WQXK
- Salem, Ohio; United States;
- Broadcast area: Youngstown metropolitan area; Mahoning Valley;
- Frequency: 105.1 MHz
- Branding: K-105

Programming
- Format: Country
- Affiliations: Westwood One

Ownership
- Owner: Cumulus Media; (Cumulus Licensing LLC);
- Sister stations: WBBW, WHOT-FM, WPIC, WRQX, WWIZ, WYFM

History
- First air date: November 25, 1958; 67 years ago (as WSOM-FM)
- Former call signs: WFMJ-FM (1947–54); WSOM-FM (1958–80);

Technical information
- Licensing authority: FCC
- Facility ID: 37548
- Class: B
- ERP: 88,000 watts
- HAAT: 136 meters (446 ft)

Links
- Public license information: Public file; LMS;
- Webcast: Listen live
- Website: k105country.com

= WQXK =

Country radio station in Salem-Youngstown, Ohio

WQXK (105.1 FM, "K-105") is a commercial radio station, licensed to Salem, Ohio, and serving the Youngstown metropolitan area and the Mahoning Valley. It is one of eight radio stations in the Youngstown radio market owned by Cumulus Media and broadcasts a country music radio format. The studios and offices are in "The Radio Center" in Youngstown.

WQXK has an effective radiated power of 88,000 watts. While most FM stations in the region are limited to 50,000 watts, WQXK is grandfathered at its unusually high power. The transmitter is off Franklin Avenue in Salem.

==History==
===WFMJ-FM===
The 105.1 spot on the dial was originally WFMJ-FM and was licensed to Youngstown. The call letters spelled out the initials of its founder, William F. Maag, Jr. He was also publisher of The Youngstown Vindicator, and owned WFMJ (1390 AM). Maag also put WFMJ-TV channel 21 on the air in 1953.

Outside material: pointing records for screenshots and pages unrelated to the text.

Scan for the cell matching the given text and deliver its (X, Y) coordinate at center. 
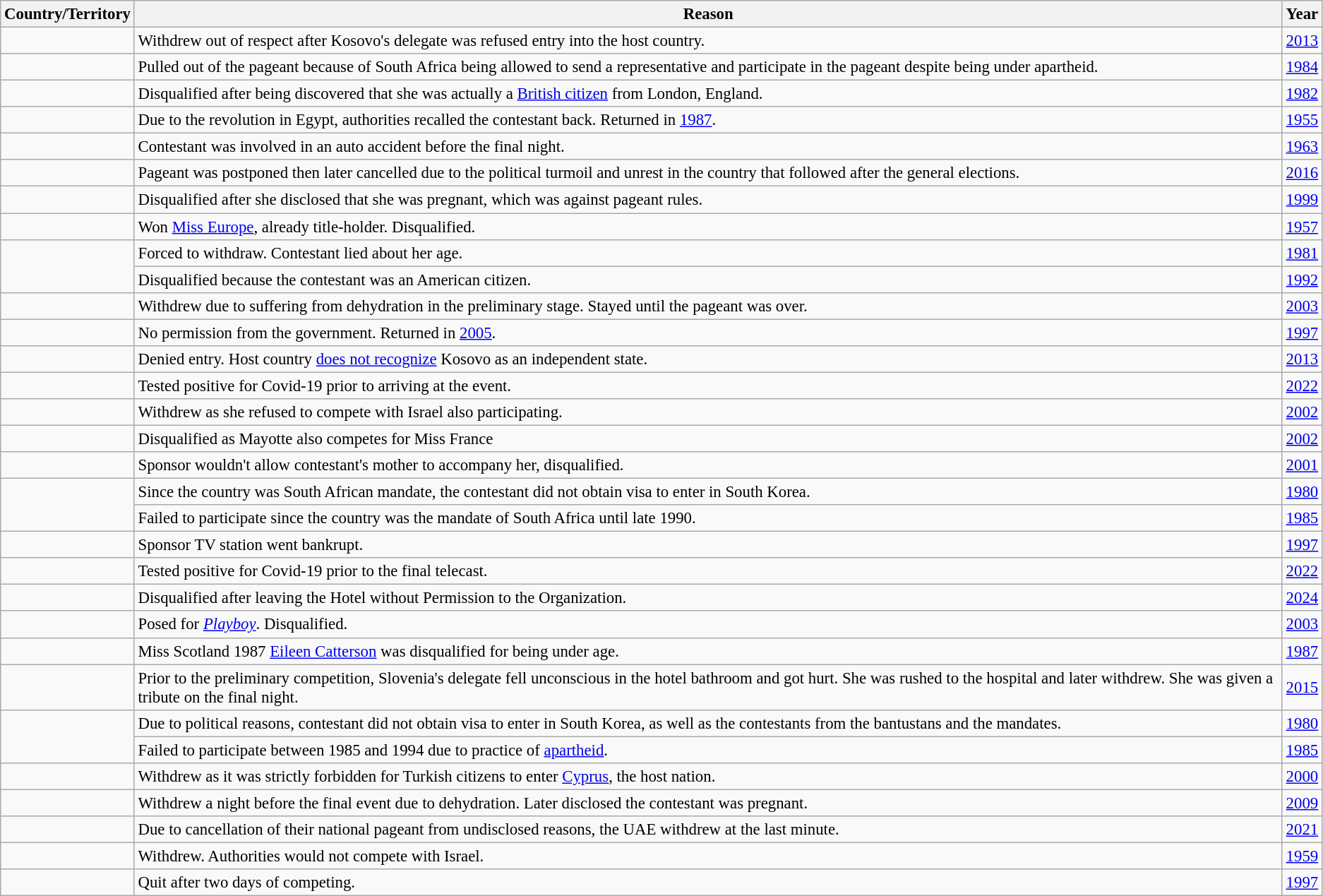
2021 (1302, 830)
Pageant was postponed then later cancelled due to the political turmoil and unrest in the country that followed after the general elections. (708, 173)
2015 (1302, 688)
1963 (1302, 147)
Tested positive for Covid-19 prior to arriving at the event. (708, 385)
1999 (1302, 200)
Due to the revolution in Egypt, authorities recalled the contestant back. Returned in 1987. (708, 120)
Disqualified after she disclosed that she was pregnant, which was against pageant rules. (708, 200)
1982 (1302, 94)
Sponsor TV station went bankrupt. (708, 545)
Posed for Playboy. Disqualified. (708, 625)
1959 (1302, 856)
1957 (1302, 227)
Quit after two days of competing. (708, 882)
Reason (708, 14)
2001 (1302, 465)
1984 (1302, 67)
Contestant was involved in an auto accident before the final night. (708, 147)
Since the country was South African mandate, the contestant did not obtain visa to enter in South Korea. (708, 492)
Disqualified after being discovered that she was actually a British citizen from London, England. (708, 94)
2016 (1302, 173)
Year (1302, 14)
Disqualified because the contestant was an American citizen. (708, 280)
Withdrew. Authorities would not compete with Israel. (708, 856)
Won Miss Europe, already title-holder. Disqualified. (708, 227)
Withdrew a night before the final event due to dehydration. Later disclosed the contestant was pregnant. (708, 803)
Failed to participate between 1985 and 1994 due to practice of apartheid. (708, 750)
2024 (1302, 598)
2009 (1302, 803)
Forced to withdraw. Contestant lied about her age. (708, 253)
1992 (1302, 280)
Failed to participate since the country was the mandate of South Africa until late 1990. (708, 518)
1987 (1302, 651)
Sponsor wouldn't allow contestant's mother to accompany her, disqualified. (708, 465)
Disqualified as Mayotte also competes for Miss France (708, 438)
1981 (1302, 253)
Withdrew as it was strictly forbidden for Turkish citizens to enter Cyprus, the host nation. (708, 777)
Tested positive for Covid-19 prior to the final telecast. (708, 571)
Disqualified after leaving the Hotel without Permission to the Organization. (708, 598)
2000 (1302, 777)
1955 (1302, 120)
Denied entry. Host country does not recognize Kosovo as an independent state. (708, 359)
Withdrew out of respect after Kosovo's delegate was refused entry into the host country. (708, 41)
Due to political reasons, contestant did not obtain visa to enter in South Korea, as well as the contestants from the bantustans and the mandates. (708, 723)
Country/Territory (68, 14)
No permission from the government. Returned in 2005. (708, 333)
Withdrew as she refused to compete with Israel also participating. (708, 412)
Due to cancellation of their national pageant from undisclosed reasons, the UAE withdrew at the last minute. (708, 830)
Miss Scotland 1987 Eileen Catterson was disqualified for being under age. (708, 651)
Withdrew due to suffering from dehydration in the preliminary stage. Stayed until the pageant was over. (708, 306)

WFMJ-FM was issued a construction permit in 1947, but the station did not go on the air until January 1950. Few people owned FM radios in those days and there was little prospect of the station becoming profitable. Only a few years later, WFMJ Broadcasting Company requested that the Federal Communications Commission (FCC) cancel the WFMJ-FM license, which occurred on January 5, 1954.

===WSOM-FM===
WSOM-FM, a new station in Salem, signed on the air on November 25, 1958. WSOM-FM was owned by Salem Broadcasting Company, which added an AM station in 1965, 600 WSOM (today WRQX). At first, the two stations simulcast. But by the late 1970s, the FM station had switched to a country music format.

Rust Communications Group purchased WSOM-AM-FM on December 13, 1979. This was the first of many ownership changes that occurred over the next several years.

===WQXK===
To give it a separate identity, WSOM-FM's call sign was changed to WQXK in January 1980. Cumulus Media acquired WQXK and WSOM in 2000.

WQXK has been nominated numerous times for CMA Small Market Radio Station of the Year. WQXK took home the prestigious award in November 2004. K105 is also a participant in the "Country Cares for Kids St. Jude Radiothon." The station has raised over $3,000,000 since the partnership began in the early 1990s.

===Grandfathered power===
The station broadcasts 88,000 watts, which exceeds the FCC's current maximum power output of 50,000 watts. It is grandfathered at the higher power by virtue of its being in operation before the limit was introduced. The transmitter is located between Salem and Leetonia on State Route 344, just outside the Salem city limits. The most powerful station in the region, it covers not only Youngstown but also can be picked up in Akron, Canton, Cleveland, Erie, Pittsburgh, and Wheeling/Steubenville markets.

In part, due to the station's strong signal, WQXK is the highest-rated station in the Youngstown radio market, often attracting out-of-market listeners. K105's signal can be picked up clearly in over 20 counties in 3 states (Ohio, Pennsylvania, and West Virginia). It has occasionally reached the suburbs of Columbus, Ohio, under the right weather conditions.

Though, in Pittsburgh, it gets knocked out by translator W286CZ , licensed to Greensburg, Pennsylvania , also on 105.1.